# [REQUIRED TASKS]
#1 Rewrite the REGEXP_REPLACE thread, everything from "Reputation: 1292" down to "replaces duplicates.", with "separator" replaced by "delimiter".
#2 Continue the REGEXP_REPLACE thread from where it stops.

# [PASSAGE SHOWN]

Reputation: 1292
I have a SQL Query containing a
REGEXP_REPLACE(LISTAGG(foo.name, ',') WITHIN GROUP (ORDER BY foo.name), '([^,]+)(,\1)+', '\1') AS bar
in its SELECT
. LISTAGG
concatenates the values of the foo.name column with a ',' as separator, whereas REGEXP_REPLACE
replaces duplicates.
When I change the LISTAGG
so that a ", " (comma followed by a whitespace character) is used as separator, how do I have to adjust the REGEXP_REPLACE
?
Edit:
When changing the REGEXP_REPLACE
to '([^,]+)(, \1)+'
it seems to work and I get
CITRONENSÄURE, KALIUMSORBAT, PEKTIN
But when changing the REGEXP_REPLACE
to '^([^,]+)(, \1)+$'
I still have duplicates:
CITRONENSÄURE, CITRONENSÄURE, CITRONENSÄURE, CITRONENSÄURE, CITRONENSÄURE, KALIUMSORBAT, KALIUMSORBAT, KALIUMSORBAT, KALIUMSORBAT, KALIUMSORBAT, PEKTIN, PEKTIN, PEKTIN, PEKTIN, PEKTIN
So, is '([^,]+)(, \1)+'
the right one, regardless of having no ^
and $
?
Upvotes: 0
Views: 703
Reputation: 6521
Exactly what you did in LISTAGG
, add a space after the comma
'([^,]+)(, \1)+'
Though you should make sure it matches the whole string, anchoring at the beggining of the string (^
) and at the end ($
).

[Stored data]
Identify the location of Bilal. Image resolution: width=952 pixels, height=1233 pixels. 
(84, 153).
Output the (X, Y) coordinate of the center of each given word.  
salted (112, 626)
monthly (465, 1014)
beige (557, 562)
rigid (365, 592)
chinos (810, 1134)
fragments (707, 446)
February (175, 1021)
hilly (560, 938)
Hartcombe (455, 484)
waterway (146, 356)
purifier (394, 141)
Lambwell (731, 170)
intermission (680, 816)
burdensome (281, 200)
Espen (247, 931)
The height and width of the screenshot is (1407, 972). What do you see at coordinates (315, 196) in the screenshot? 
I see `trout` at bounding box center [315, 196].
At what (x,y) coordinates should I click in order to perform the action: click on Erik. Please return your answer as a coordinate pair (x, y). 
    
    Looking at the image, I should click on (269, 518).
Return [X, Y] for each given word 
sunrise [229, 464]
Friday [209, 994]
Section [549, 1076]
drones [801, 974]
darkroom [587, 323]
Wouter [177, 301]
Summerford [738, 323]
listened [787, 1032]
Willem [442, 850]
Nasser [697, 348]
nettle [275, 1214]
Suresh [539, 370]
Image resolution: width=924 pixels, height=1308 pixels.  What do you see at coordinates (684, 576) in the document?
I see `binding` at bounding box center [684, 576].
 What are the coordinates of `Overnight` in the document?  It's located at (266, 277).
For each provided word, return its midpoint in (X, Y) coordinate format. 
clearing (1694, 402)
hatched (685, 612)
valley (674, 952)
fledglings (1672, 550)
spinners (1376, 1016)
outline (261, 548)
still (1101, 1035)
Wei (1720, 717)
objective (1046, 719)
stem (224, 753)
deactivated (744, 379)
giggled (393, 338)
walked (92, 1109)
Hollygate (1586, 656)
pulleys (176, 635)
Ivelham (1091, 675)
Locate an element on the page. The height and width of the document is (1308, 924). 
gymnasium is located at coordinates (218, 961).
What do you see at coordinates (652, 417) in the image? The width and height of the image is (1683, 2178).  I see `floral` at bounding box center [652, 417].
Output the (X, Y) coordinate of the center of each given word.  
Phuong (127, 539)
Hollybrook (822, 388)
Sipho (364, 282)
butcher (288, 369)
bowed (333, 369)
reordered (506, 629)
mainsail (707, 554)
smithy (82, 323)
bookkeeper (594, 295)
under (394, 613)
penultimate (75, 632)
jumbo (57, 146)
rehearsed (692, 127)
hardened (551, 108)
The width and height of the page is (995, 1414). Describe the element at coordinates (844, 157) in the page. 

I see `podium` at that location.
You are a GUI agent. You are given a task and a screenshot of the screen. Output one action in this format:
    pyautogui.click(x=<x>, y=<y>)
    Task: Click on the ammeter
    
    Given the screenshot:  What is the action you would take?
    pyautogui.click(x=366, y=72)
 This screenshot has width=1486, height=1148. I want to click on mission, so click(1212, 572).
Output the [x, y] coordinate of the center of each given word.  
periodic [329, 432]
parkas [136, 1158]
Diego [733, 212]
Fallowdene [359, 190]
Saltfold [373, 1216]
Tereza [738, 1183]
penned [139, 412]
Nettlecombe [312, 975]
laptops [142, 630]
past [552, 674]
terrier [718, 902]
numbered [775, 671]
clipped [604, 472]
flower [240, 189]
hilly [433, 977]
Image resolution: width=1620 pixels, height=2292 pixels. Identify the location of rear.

# [EXPECTED OUTPUTS]
#1
Reputation: 1292
I have a SQL Query containing a
REGEXP_REPLACE(LISTAGG(foo.name, ',') WITHIN GROUP (ORDER BY foo.name), '([^,]+)(,\1)+', '\1') AS bar
in its SELECT
. LISTAGG
concatenates the values of the foo.name column with a ',' as delimiter, whereas REGEXP_REPLACE
replaces duplicates.

#2
'^([^,]+)(, \1)+$'
Edit:
As for the regex syntax, to answer the edit in your question, if you want to remove duplicates within the same line, you have to make sure it's matching the entire value. For example, '([^,]+)(, \1)+'
will match in 'fo[o], [o]ther'
. So we'll match the trailing comma as well (or end of string).
([^,]+), (\1(, |$))+
This expression is much safer than the one you were trying to use. However, there are a few cases where it could fail.
select regexp_replace(
listagg("name", ', ') within group (order by "name")
,'([^,]+), (\1(, |$))+', '\1\3')
as "bar"
from foo;
When could it fail?
The expression is not 100% safe because the first word is not anchored, and thus it can match at the middle of a value. For example, it will remove WORD
from the list:
'AWORD, WORD, XXX' ==> 'AWORD, XXX'
====--^^^^--
I don't think there's a way to avoid this, since Oracle implements POSIX EREs and does not support lookarrounds, word boundaries nor \G
assertions. Moreover, this is not the proper way to remove duplicate values. With really long tables, you'll end up in ORA-01489: result of string concatenation is too long
.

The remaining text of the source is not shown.